The signatories are careful to define tests as lower than ceiling. Rather than measuring advanced ability, they write, the tests provide a “common external check” that students have the basic mathematical fluency required for university-level courses. They also argued that the results of the test could reveal potential high-potential students in under-resourced schools whose talent might be overlooked because they could not access advanced courses.

The proof is this book

The faculty points to what they describe as a sharp expansion in preparation levels within the same classes over the past five years. They cited a report from the UC San Diego Senate–Administration Workgroup on Admissions, which found that the number of students whose math skills fell below the high school level had increased nearly thirtyfold in five years. According to the publication, 70 percent of those students test below middle school standards — about one in twelve members of the entering cohort.

They say the pattern is being seen elsewhere. At UC Berkeley, the book says, 20 to 30 percent of first-semester math students who participated in a diagnostic test showed significant preparation deficits for three consecutive years.

The faculty tied the trend to the 2020 elimination of the SAT and ACT, which they called a “temporary measure that is now in permanent jeopardy.” They note that the Academic Senate’s 2020 Standardized Testing Task Force warned that eliminating the tests would eliminate a key predictor of college success and mask the effects of high school grade inflation. The book also says that current metrics — especially GPA and essays — have become less reliable amid grade inflation and the rise of AI-assisted application essays, and that UC’s top peer institutions have resumed using the tests.

The signatories put the matter as one of equality instead of opposition. “The SAT/ACT math requirement is not a barrier to equity,” they wrote, “rather, it is a necessity for it,” arguing that failure to measure preparation gaps simply moves those gaps into the classroom, where they are harder to overcome.

National site

The letter comes on the heels of new national data showing uneven movements in math achievement. In 2024, the National Center for Education Statistics administered the National Assessment of Educational Progress, commonly referred to as the “National Report Card,” to students at all grades.

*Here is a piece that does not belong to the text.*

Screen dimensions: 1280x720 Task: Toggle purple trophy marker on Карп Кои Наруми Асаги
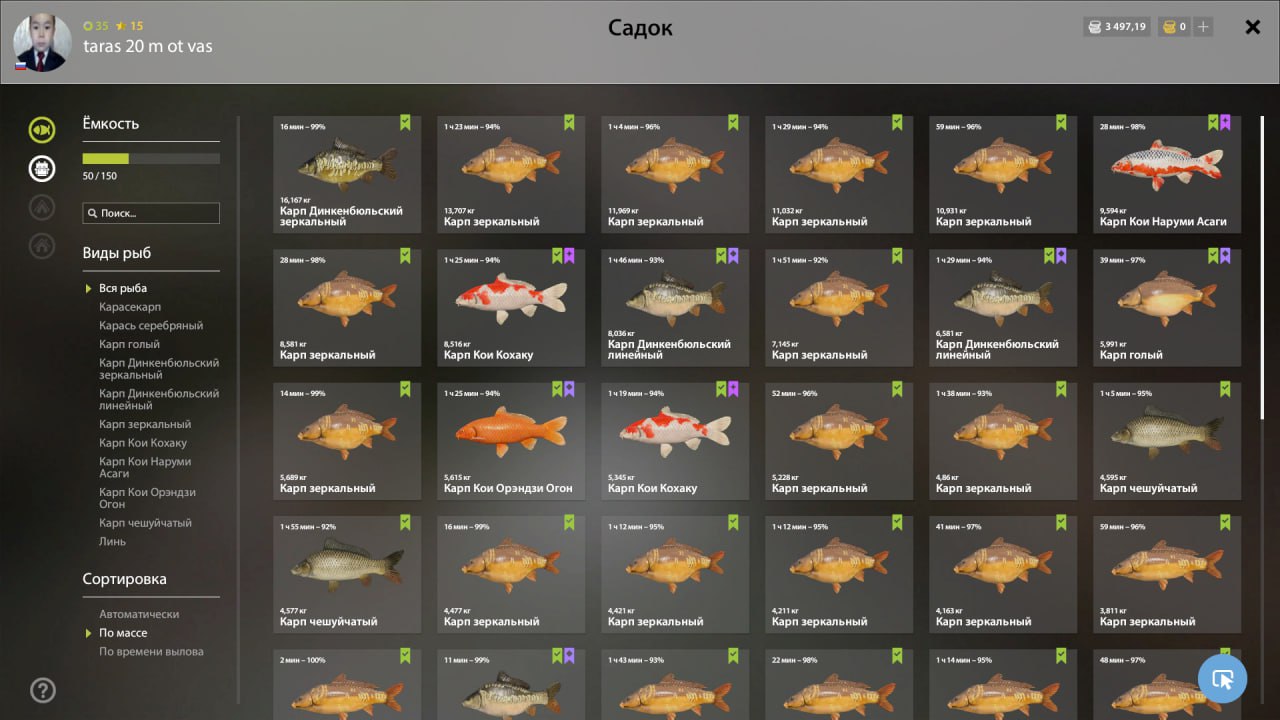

The results point to a growing spread between strong and weak students — the same divide described by UC faculty. Among twelfth graders, the math average dropped 3 points compared to 2019 and was 3 points below the 2005 level. Scores dropped in all but the highest percentiles measured. The share of twelfth graders scoring below NAEP Basic increased to 45 percent, from 40 percent in 2019, while the share scoring NAEP Proficient or higher decreased to 22 percent from 24 percent.

The pattern was similar in the middle grades. For eighth-graders, the average math score was unchanged from 2022, but the statistics closed the gap: students who did well in the 75th and 90th percentiles achieved success, while students who scored low in the 10th and 25th percentiles lost. Even in the fourth grade, where the overall average reached 2 points, it showed a concentrated gain among students who passed the average and above, the students who passed well did not show much change.

Taken together, the tests show high-achieving levels holding steady or improving while low-achieving students fall far behind — the kind of widening gap that UC faculty say is now coming to their lecture halls.

Next

The letter does not commit the Regents to any action; is a call from the faculty, and any change in the system’s admissions policy will be processed through the UC administrative process. But by setting targets for the 2027 cycle and calling for a formal faculty oversight role, the signatories put a concrete proposal on the table and reopened one of the most contentious debates in California higher education.